* _Exercise requirements_:
Report each line of the records below that uses the word "agent".

*** Opening of Record extracts ***

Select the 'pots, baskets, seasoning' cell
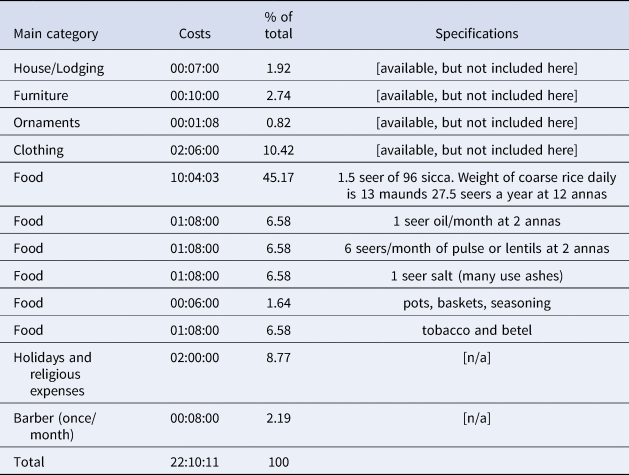This screenshot has height=475, width=629. coord(477,303)
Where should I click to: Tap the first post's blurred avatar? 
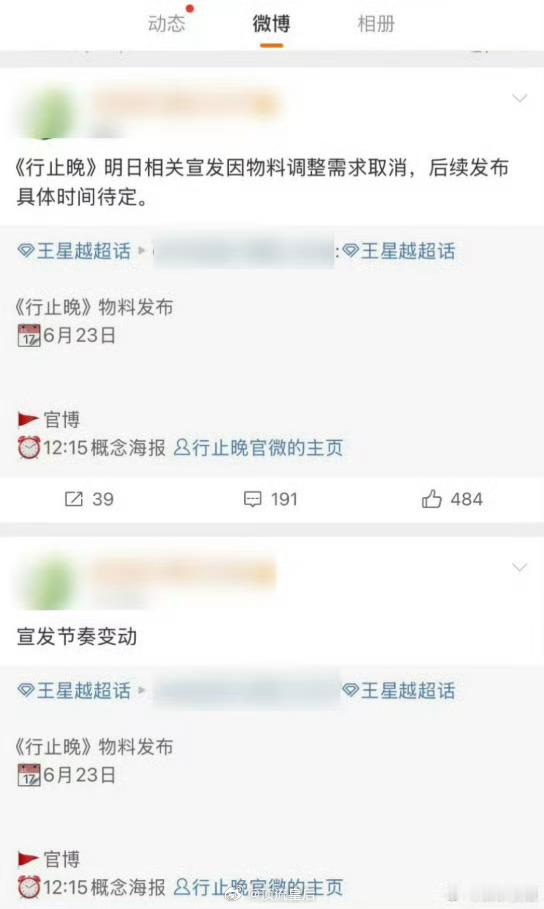48,112
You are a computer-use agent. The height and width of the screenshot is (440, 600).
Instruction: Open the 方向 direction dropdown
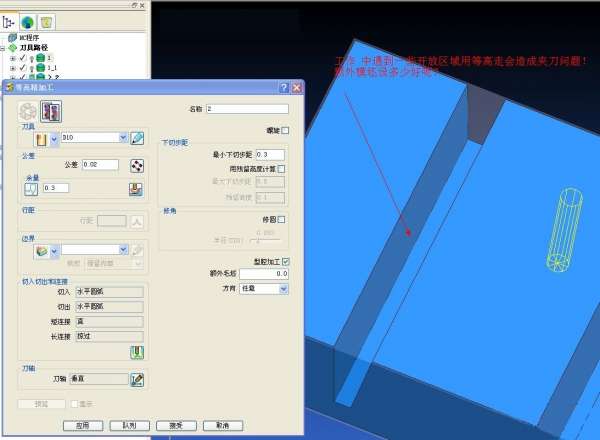click(283, 288)
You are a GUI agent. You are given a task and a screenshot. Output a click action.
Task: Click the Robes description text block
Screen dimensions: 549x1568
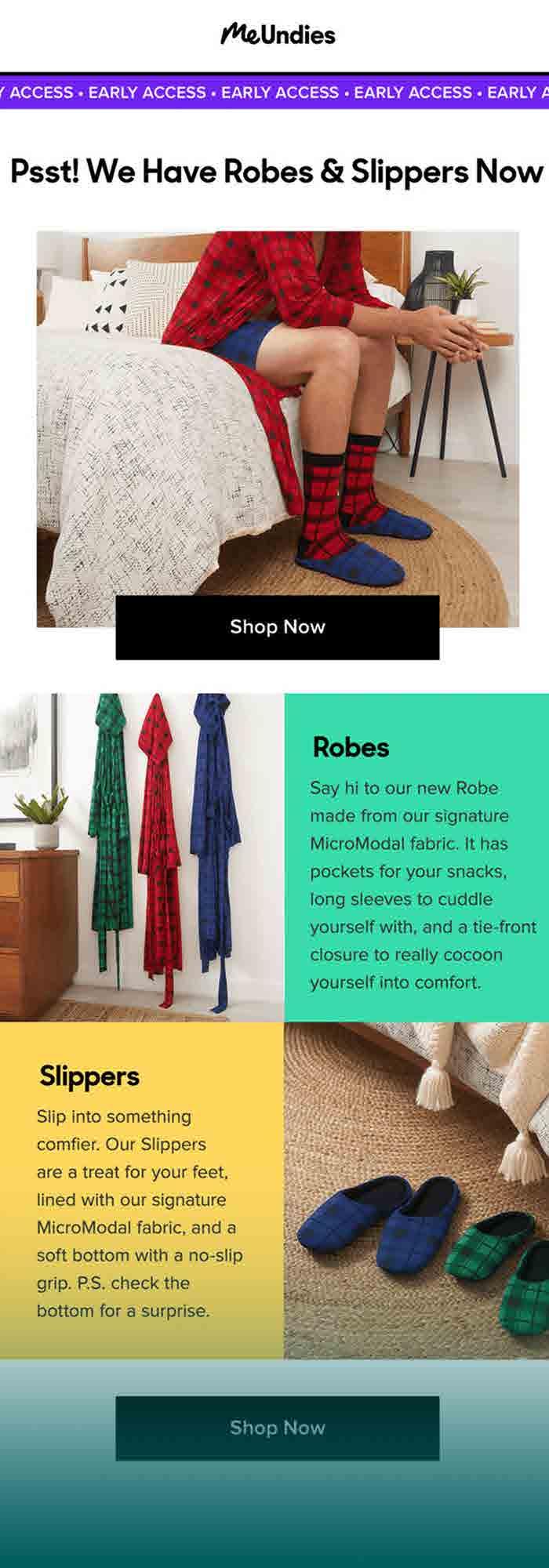point(423,885)
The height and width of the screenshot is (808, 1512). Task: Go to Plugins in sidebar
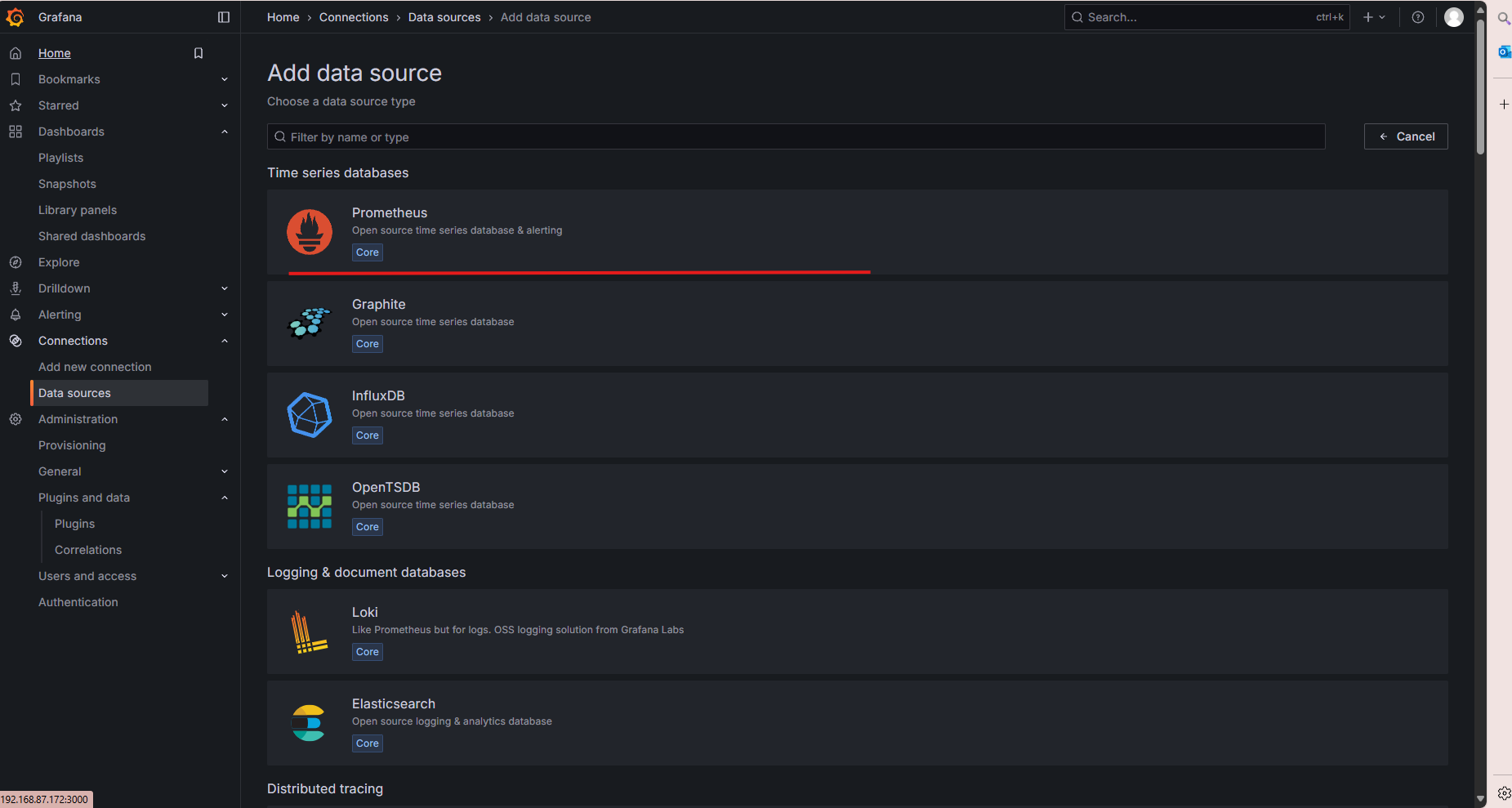pyautogui.click(x=74, y=524)
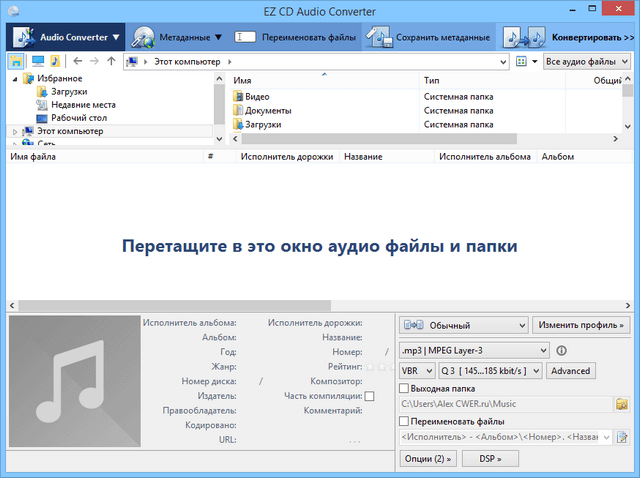Browse for output folder with folder icon
640x478 pixels.
[621, 404]
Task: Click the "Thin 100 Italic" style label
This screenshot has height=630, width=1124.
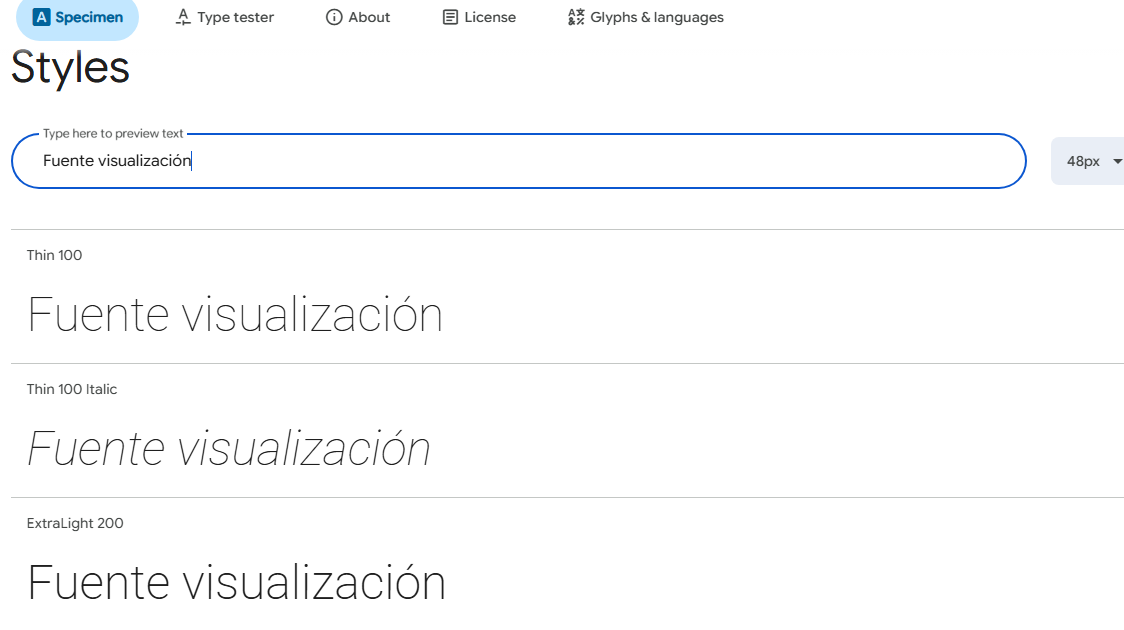Action: (72, 389)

*** Close of Record extracts ***

* _Solution to this exercise_:
You are a computer-use agent. The height and width of the screenshot is (440, 600).
You are a GUI agent. You are given a task and a screenshot. Output a click action.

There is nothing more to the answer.